It is compounded by the lack of experience points. Instead, Mario levels up, becoming stronger and gaining more health points, at predetermined moments and when finding power-ups scattered around the world. The reward for dispatching folded minions in battle is coins and confetti. Mario is armed with the latter to fill in the great many holes that litter Toad Town, some of which are required to solve puzzles and progress, but most just reward you with…more coins. These are used to buy items and replacement weapons for battle, or can be used to add time to the line-up clock, but you have such an abundance of riches that there is no incentive to complete a wild encounter.
After the opening hours, by design, Paper Mario The Origami King encourages you to avoid or flee battles, as they drastically slow the pace of the game, offer no meaningful reward and frankly become pointless; there’s no point battling just to earn coins to spend on items for the next battle you don’t need to do. There are some linear dungeon-style segments where clearing out enemies enables you to progress, reminiscent of the classic Paper Mario design. Here, defeating waves of enemies serves a purpose and can be appreciated, but in general play combat quickly becomes tedious.

# REQUIRED ACTIONS
a – List every use for coins that the Paper Mario The Origami King review names.
b – Write the next paragraph of the Paper Mario The Origami King review, picking up after its final sentence.

# MATERIAL SHOWN
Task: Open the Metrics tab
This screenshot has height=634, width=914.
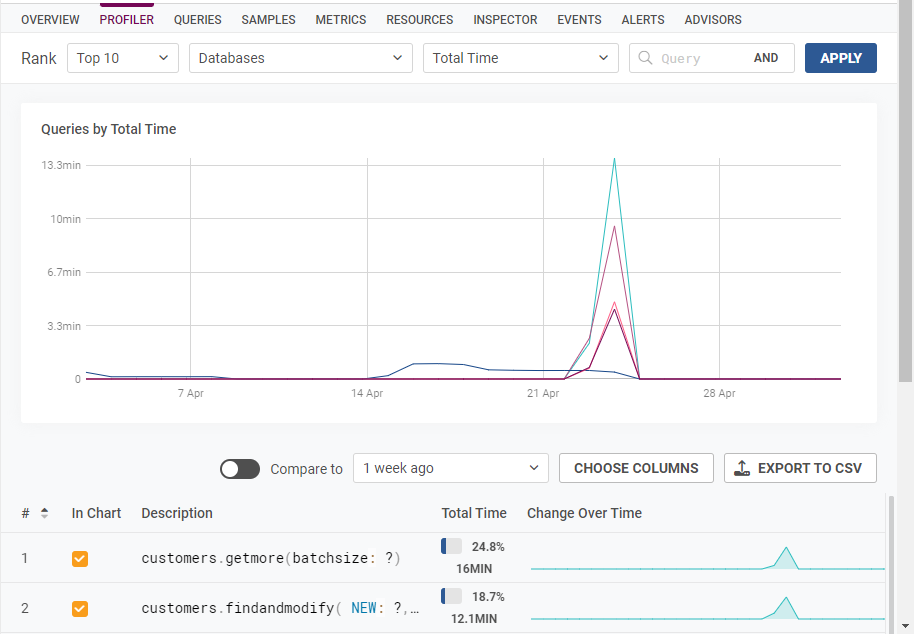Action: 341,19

==

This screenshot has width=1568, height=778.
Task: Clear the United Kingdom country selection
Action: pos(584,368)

# TASK ANSWERS
a –
Buying items
Buying replacement weapons for battle
Adding time to the line-up clock

b –
Boss fights are a different beast and flip the state of play, with the boss in the centre of the ring — like they are standing on the bullseye of a dartboard — and Mario stranded on the outside. With no other enemies the mix, Mario has to make his way to the centre by arranging the rings, which contain arrows pushing him in a certain different, attacks, power-ups or items. Each boss has its own unique hook, which introduces an element of trial and error that doesn’t exist in normal combat. It’s a different take of the puzzles within combat design, and you may even fail against some of the tougher folded head honchos on the first attempt; but that’s rare, and when it does occur, it’s merely a matter of remembering the pattern to ensure a resounding victory during the rematch.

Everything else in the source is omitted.